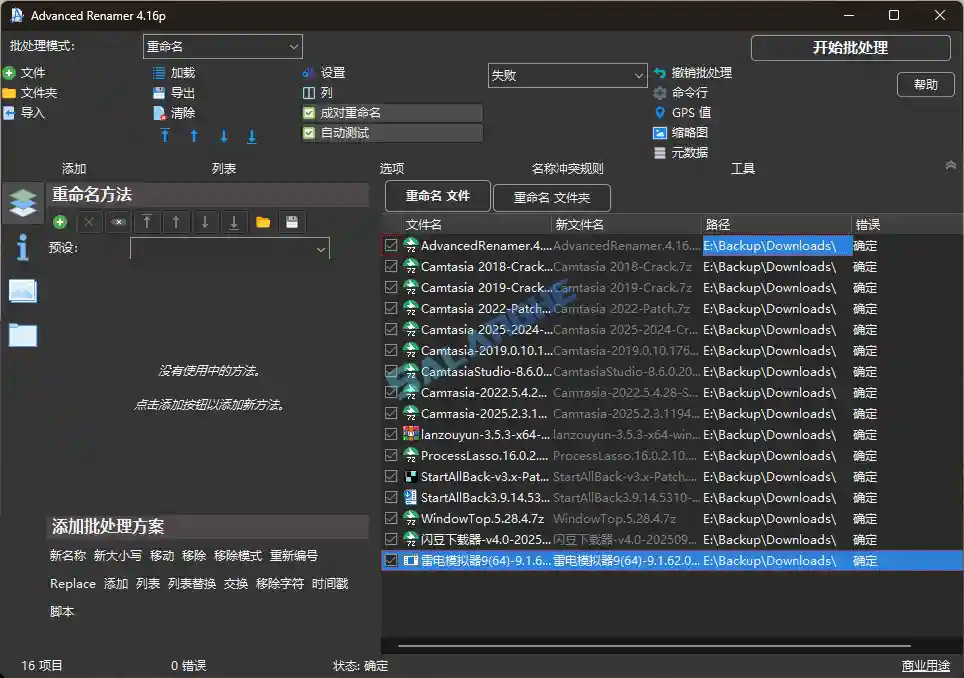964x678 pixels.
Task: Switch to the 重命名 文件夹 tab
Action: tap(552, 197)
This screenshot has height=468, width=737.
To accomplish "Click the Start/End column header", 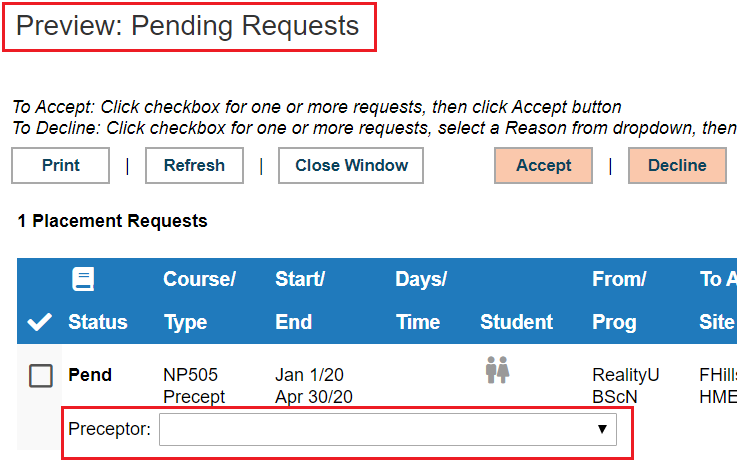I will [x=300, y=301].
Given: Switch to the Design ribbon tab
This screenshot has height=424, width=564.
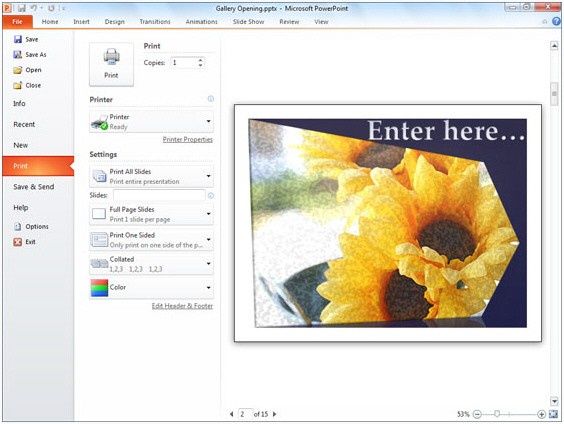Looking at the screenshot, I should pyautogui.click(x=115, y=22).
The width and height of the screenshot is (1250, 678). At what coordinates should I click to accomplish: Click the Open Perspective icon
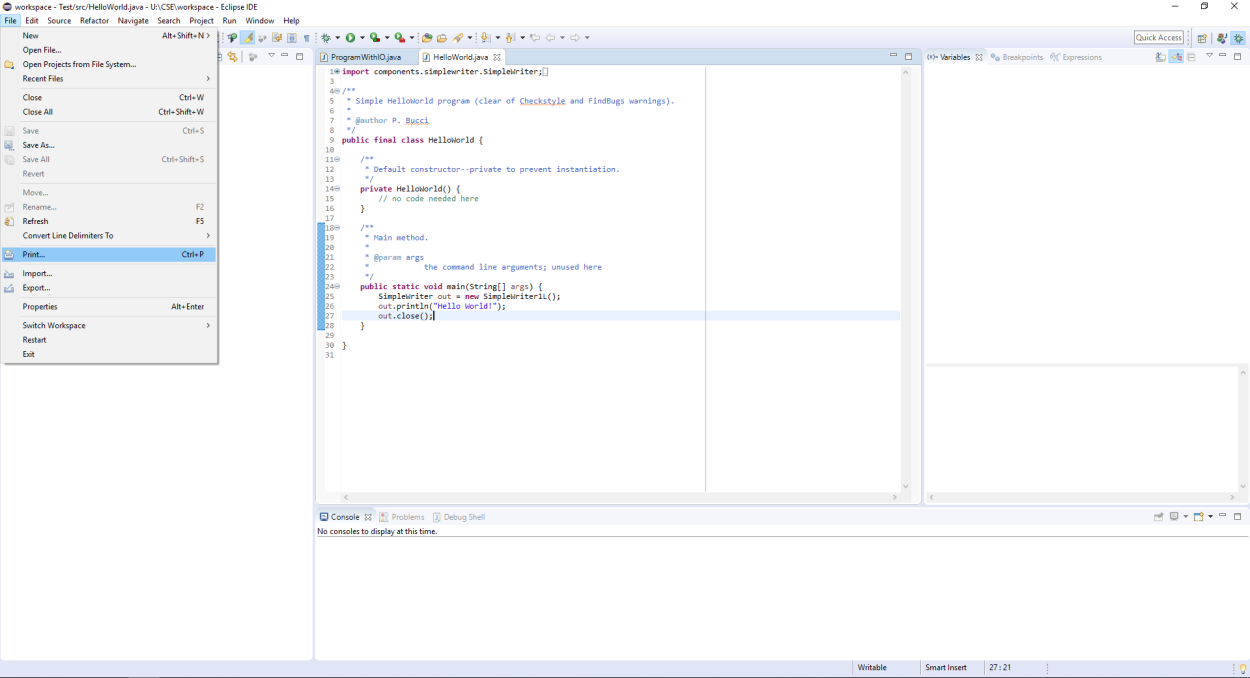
* * *
GOAL OF THE EXERCISE:
Only an exact copy belongs in the answer: the lines from the one containing "Given: Switch to the Design ribbon tab" through the end of the records, both ends included, minus the pictures.

RESULT FOR THIS TASK:
Given: Switch to the Design ribbon tab
This screenshot has height=424, width=564.
Looking at the screenshot, I should pyautogui.click(x=115, y=22).
The width and height of the screenshot is (1250, 678). At what coordinates should I click to accomplish: Click the Open Perspective icon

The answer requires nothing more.